Stored data
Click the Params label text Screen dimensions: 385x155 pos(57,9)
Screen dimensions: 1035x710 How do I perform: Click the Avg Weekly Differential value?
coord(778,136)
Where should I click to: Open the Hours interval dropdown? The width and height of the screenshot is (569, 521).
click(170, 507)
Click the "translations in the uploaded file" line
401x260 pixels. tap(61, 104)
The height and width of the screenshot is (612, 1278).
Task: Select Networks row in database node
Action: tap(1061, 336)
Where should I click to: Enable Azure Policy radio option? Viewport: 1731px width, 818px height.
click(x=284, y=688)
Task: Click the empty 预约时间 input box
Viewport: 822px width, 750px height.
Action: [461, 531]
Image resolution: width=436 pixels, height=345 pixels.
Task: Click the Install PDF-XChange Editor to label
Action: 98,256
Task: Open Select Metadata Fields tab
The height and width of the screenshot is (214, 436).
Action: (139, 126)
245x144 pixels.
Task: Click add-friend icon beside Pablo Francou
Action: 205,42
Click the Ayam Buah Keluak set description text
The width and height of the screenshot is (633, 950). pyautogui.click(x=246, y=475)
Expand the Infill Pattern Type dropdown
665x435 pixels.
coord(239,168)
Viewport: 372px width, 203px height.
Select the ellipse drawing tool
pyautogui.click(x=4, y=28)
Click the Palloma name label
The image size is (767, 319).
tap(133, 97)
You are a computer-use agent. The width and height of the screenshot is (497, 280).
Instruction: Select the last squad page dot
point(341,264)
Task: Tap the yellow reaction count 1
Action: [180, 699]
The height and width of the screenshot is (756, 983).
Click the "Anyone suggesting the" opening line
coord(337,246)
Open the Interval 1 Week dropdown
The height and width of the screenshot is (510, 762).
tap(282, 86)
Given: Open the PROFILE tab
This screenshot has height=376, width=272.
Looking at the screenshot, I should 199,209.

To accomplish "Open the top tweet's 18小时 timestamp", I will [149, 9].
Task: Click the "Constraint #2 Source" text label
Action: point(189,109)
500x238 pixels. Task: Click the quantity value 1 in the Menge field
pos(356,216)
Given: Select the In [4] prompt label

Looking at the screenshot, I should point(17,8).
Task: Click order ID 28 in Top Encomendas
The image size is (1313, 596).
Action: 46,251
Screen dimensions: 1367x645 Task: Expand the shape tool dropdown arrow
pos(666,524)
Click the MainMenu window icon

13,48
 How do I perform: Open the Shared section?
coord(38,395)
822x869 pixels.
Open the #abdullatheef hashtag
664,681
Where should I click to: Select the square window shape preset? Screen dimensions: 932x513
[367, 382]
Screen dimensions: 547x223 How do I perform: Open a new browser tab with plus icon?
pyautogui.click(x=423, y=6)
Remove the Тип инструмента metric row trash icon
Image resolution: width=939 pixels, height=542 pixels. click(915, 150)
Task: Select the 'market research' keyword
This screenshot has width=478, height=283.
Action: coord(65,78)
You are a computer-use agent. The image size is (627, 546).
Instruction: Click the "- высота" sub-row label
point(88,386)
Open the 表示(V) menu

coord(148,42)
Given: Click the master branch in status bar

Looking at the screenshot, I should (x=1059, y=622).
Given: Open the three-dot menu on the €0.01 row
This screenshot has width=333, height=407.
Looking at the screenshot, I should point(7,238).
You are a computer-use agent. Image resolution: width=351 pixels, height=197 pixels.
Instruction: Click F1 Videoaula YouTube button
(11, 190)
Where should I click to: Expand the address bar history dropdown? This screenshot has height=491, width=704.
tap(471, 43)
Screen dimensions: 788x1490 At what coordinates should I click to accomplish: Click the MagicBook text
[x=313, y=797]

◆ **Task goal**
Taking the lines above, repeat exactly those from the line that contains "in the uploaded" through the line that contains "Task: Click the empty 预约时间 input box", and both of those lines as well. Include nothing else.

◆ **Solution for this exercise**
Click the "translations in the uploaded file" line
401x260 pixels. tap(61, 104)
The height and width of the screenshot is (612, 1278).
Task: Select Networks row in database node
Action: tap(1061, 336)
Where should I click to: Enable Azure Policy radio option? Viewport: 1731px width, 818px height.
click(x=284, y=688)
Task: Click the empty 预约时间 input box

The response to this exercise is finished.